Much press has been dedicated lately to the issue of housing affordability as nearly every available measure shows that we are nearing a crisis point in Australia. Australian families are now on average devoting more than 30% of their household income to housing costs, well beyond the point of what has traditionally been regarded affordable.
The property industry is responding at the delivery end with an increase in the range of finance and equity packages to assist particularly first home buyers. But this is not enough. The approach to address lack of affordability should be integrated across Government, the property industry and the community. The issue of affordability is multi facetted and there is no silver bullet solution. Despite the doom and gloom, the Property Council of Australia is advocating a raft of simple remedies to help repair the situation some of which follow.

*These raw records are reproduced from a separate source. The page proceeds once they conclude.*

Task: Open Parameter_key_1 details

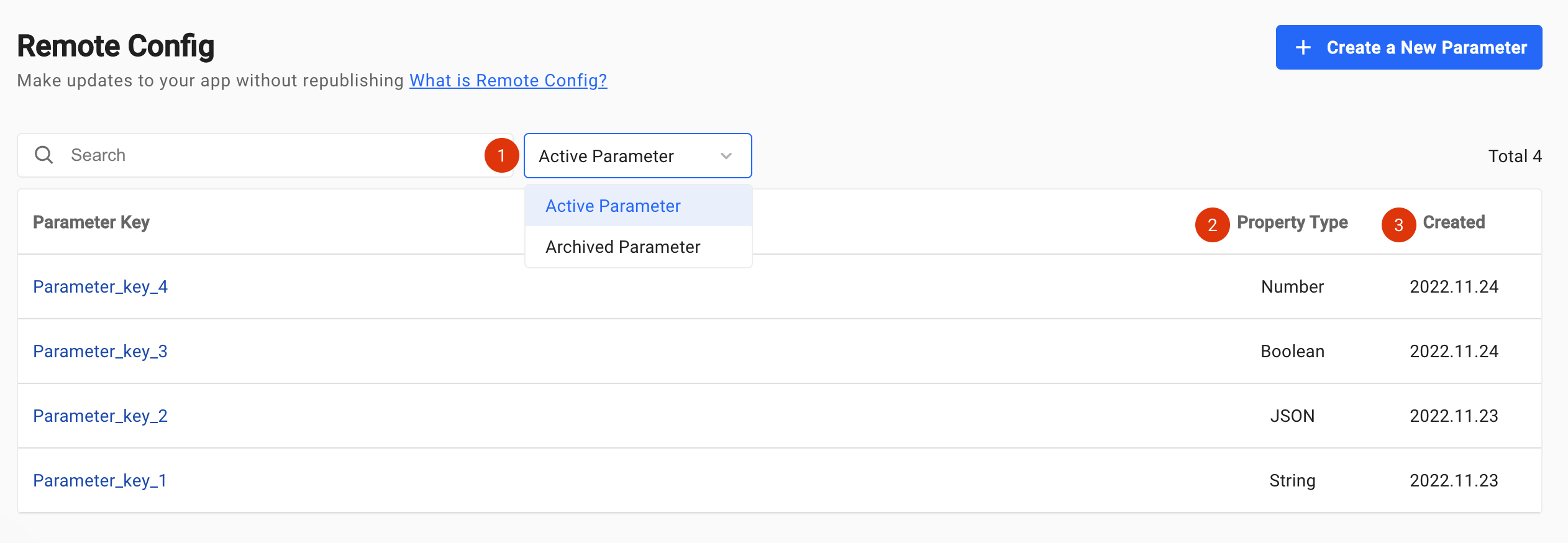Action: coord(99,480)
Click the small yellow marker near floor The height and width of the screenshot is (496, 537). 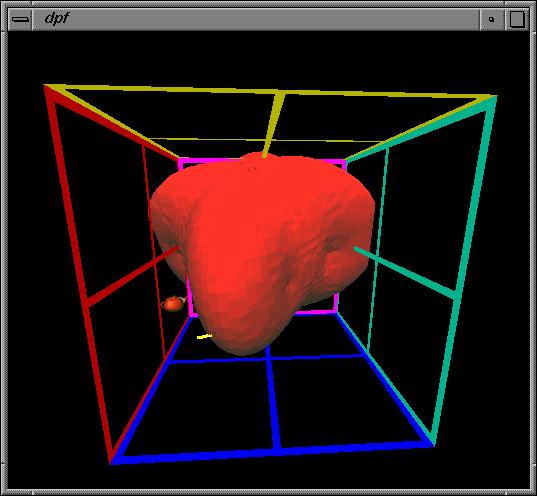click(x=205, y=336)
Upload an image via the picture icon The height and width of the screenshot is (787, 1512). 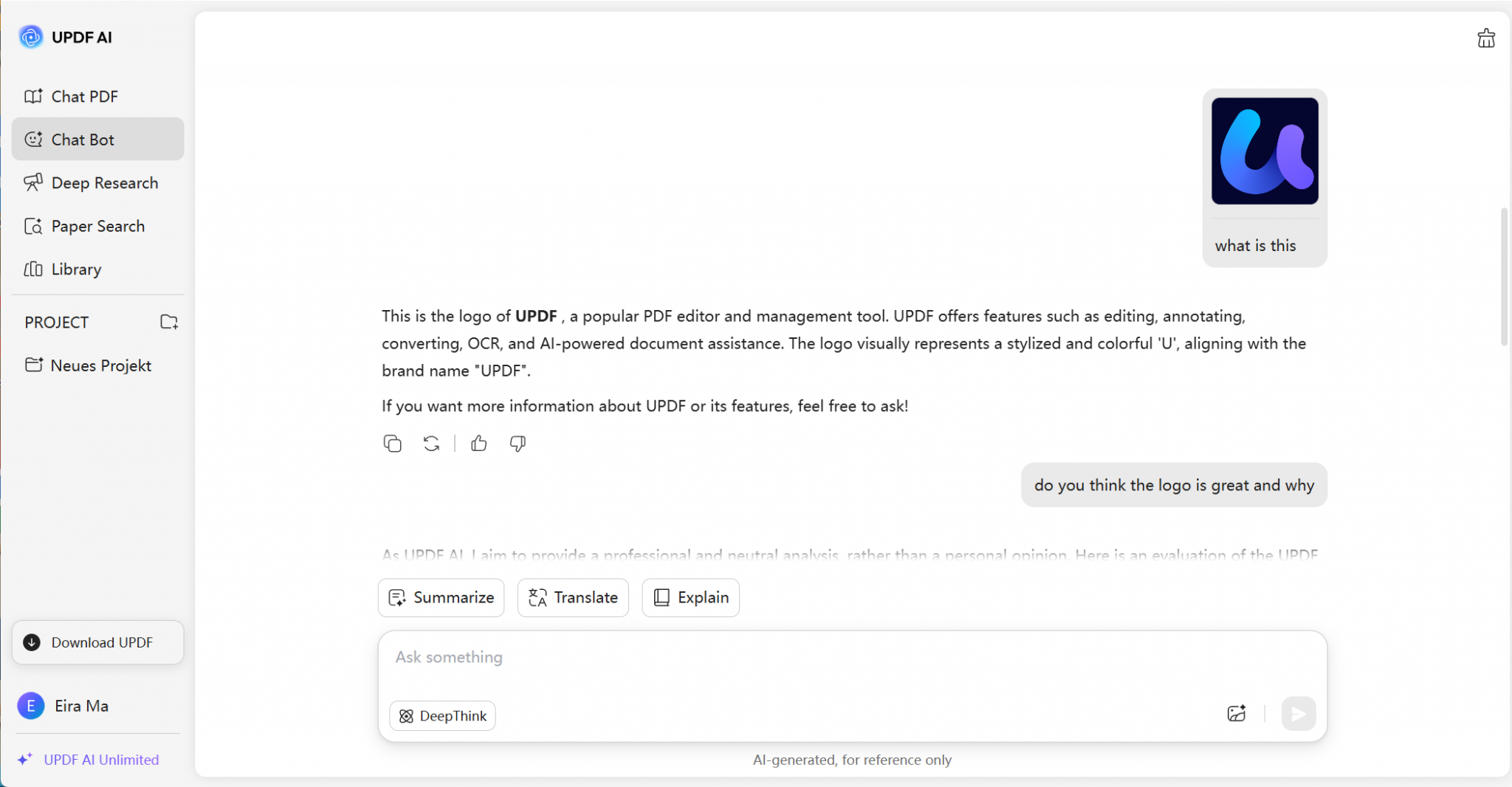(x=1237, y=713)
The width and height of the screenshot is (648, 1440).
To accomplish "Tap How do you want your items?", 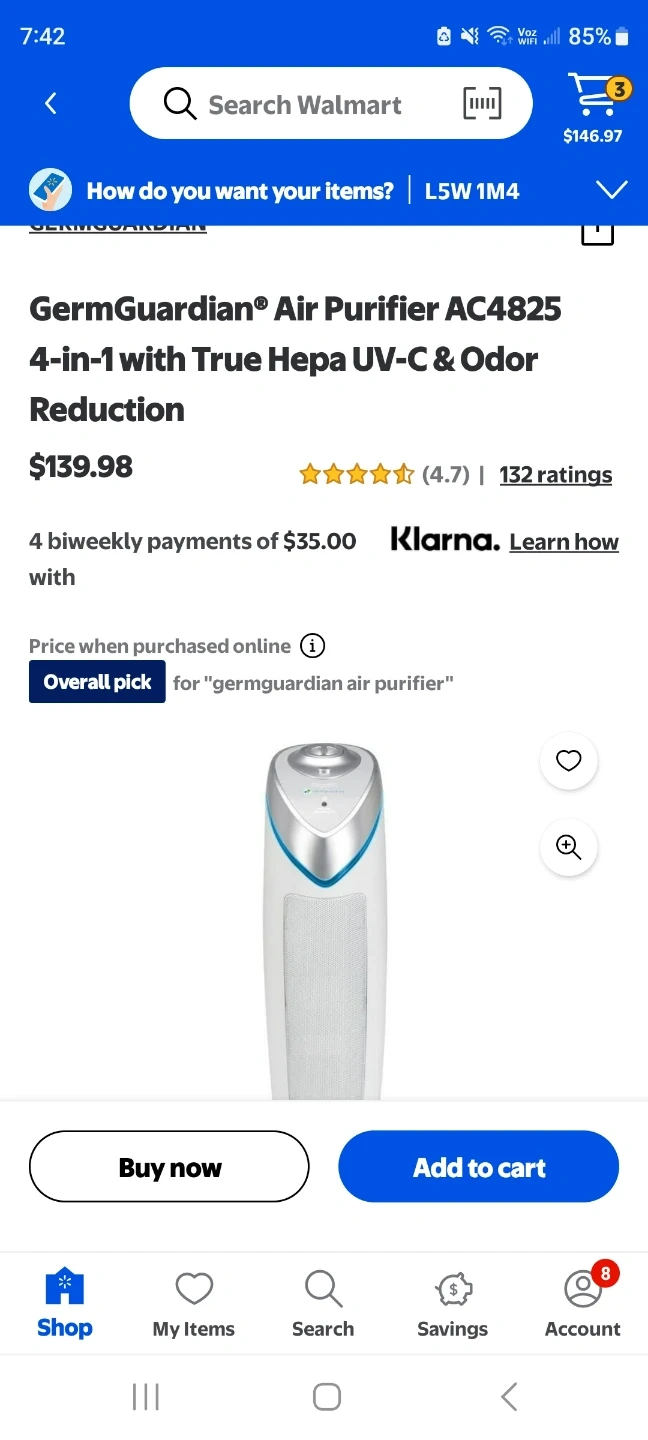I will tap(240, 191).
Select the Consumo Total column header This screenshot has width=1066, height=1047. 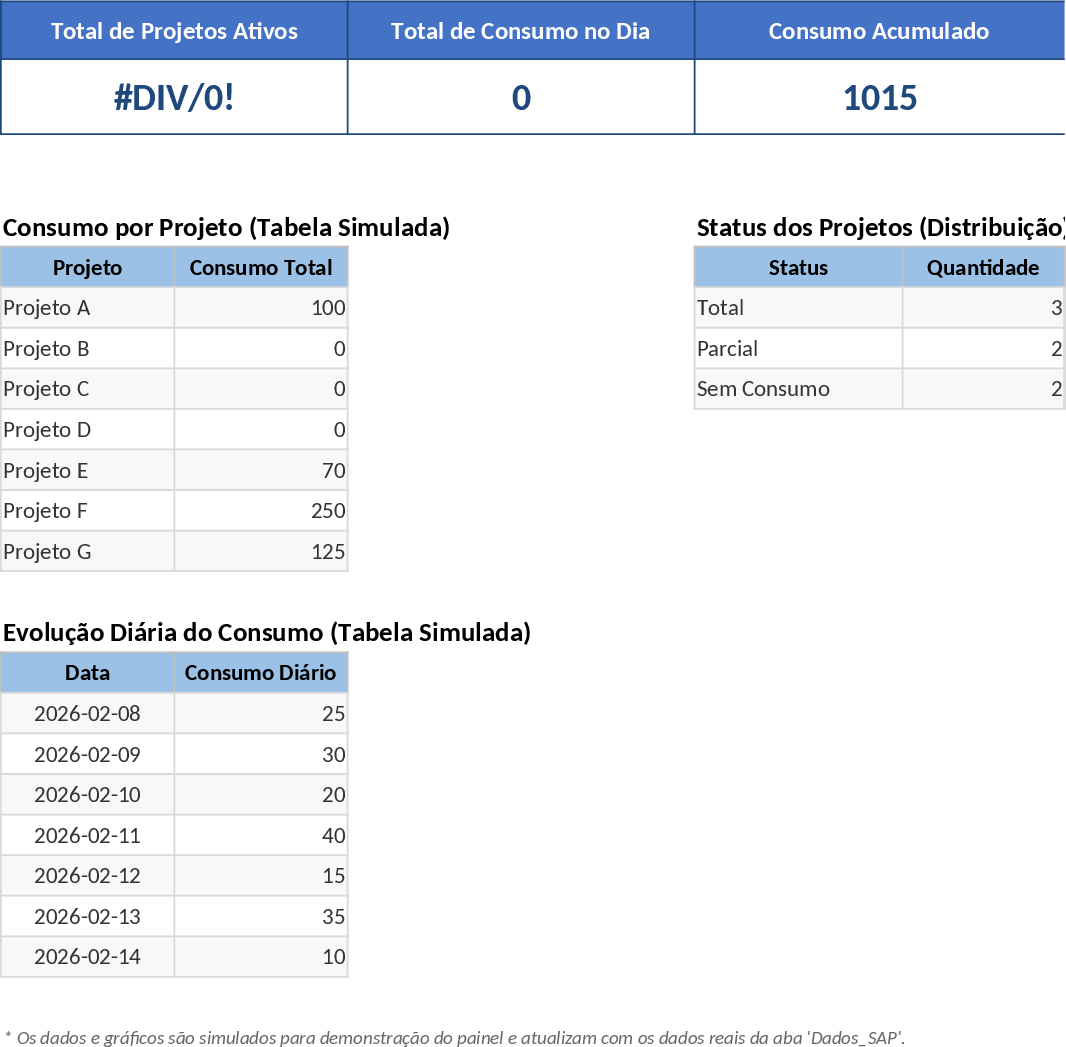click(260, 267)
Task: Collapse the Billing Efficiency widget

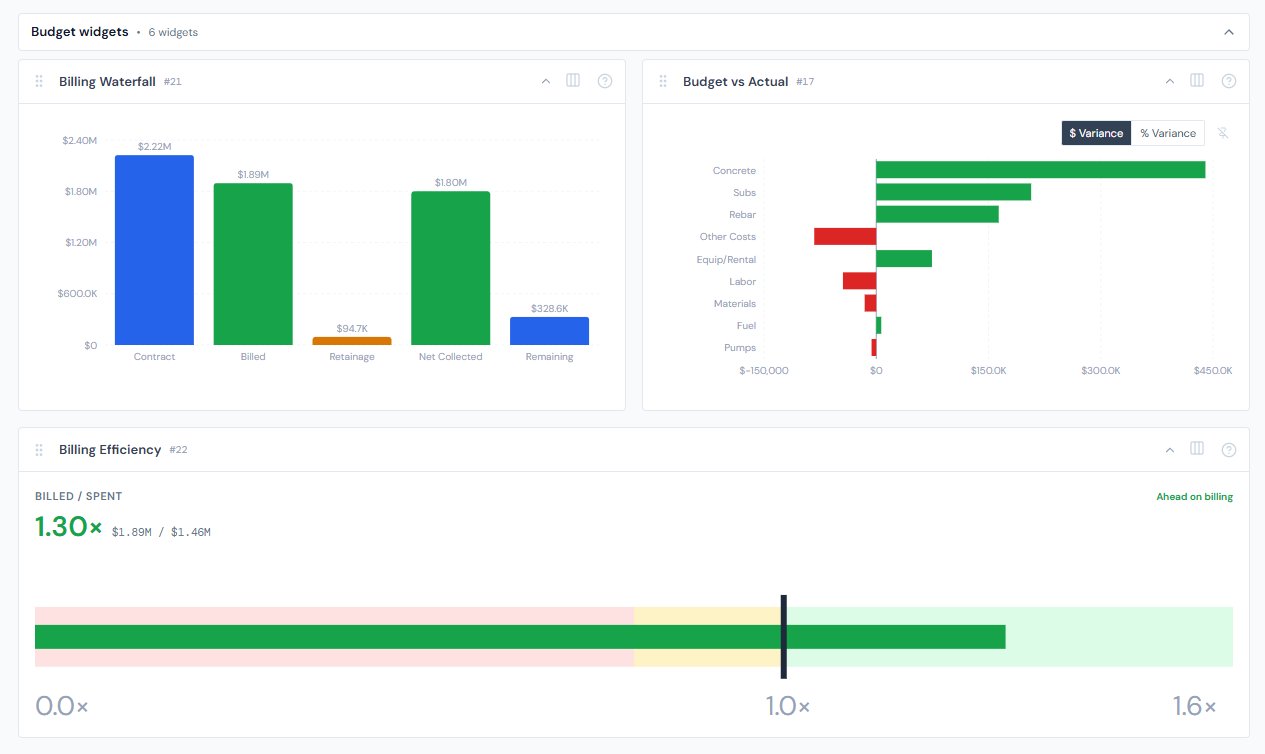Action: pyautogui.click(x=1169, y=449)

Firstly, fix the development assessment system. The current system in NSW is not outcome focused. The process is increasingly complicated, time consuming and expensive. It harbors risk and uncertainty, discouraging property, business and economic investment and development. State and Local Government appear to recognize the shortcomings but action to address it is lagging.
Secondly, Government related taxes, fees, charges and compliance costs are adding enormously to the cost of new housing. Based on contemporary research commissioned by the Residential Development Council, these costs have increased by typically between $50,000 and $100,000 in the last five years. The costs represent up to 33% of the cost of a new house and land package. The Property Council believes the drift towards “user pays” tax and regulatory models on new housing is not sustainable and raises serious questions about generational equity. Moves towards broadly based public debt to provide for urban public infrastructure should be accelerated.
Thirdly, limited land supply, induced by restrictive land release policies of state and local governments, is a significant driver of rising housing costs. Despite the recent easing of demand in NSW, the cost of land has been accelerating well ahead of the increase in cost of construction. If current land release policies do not change, Australia faces a serious shortfall of land supply relative to demand beyond 2010 and worsening rapidly into the future. Areas like the Hunter which boast a relatively healthy land stock risk suffering also as demand shifts to comparatively abundant areas quickly soaking up available supply.
The challenge for us all is not to ignore the indicators of decreasing affordability. By doing nothing, we will consign future generations of Australians to an uncertain future whereby home ownership is well beyond the reach of the greater proportion of the population.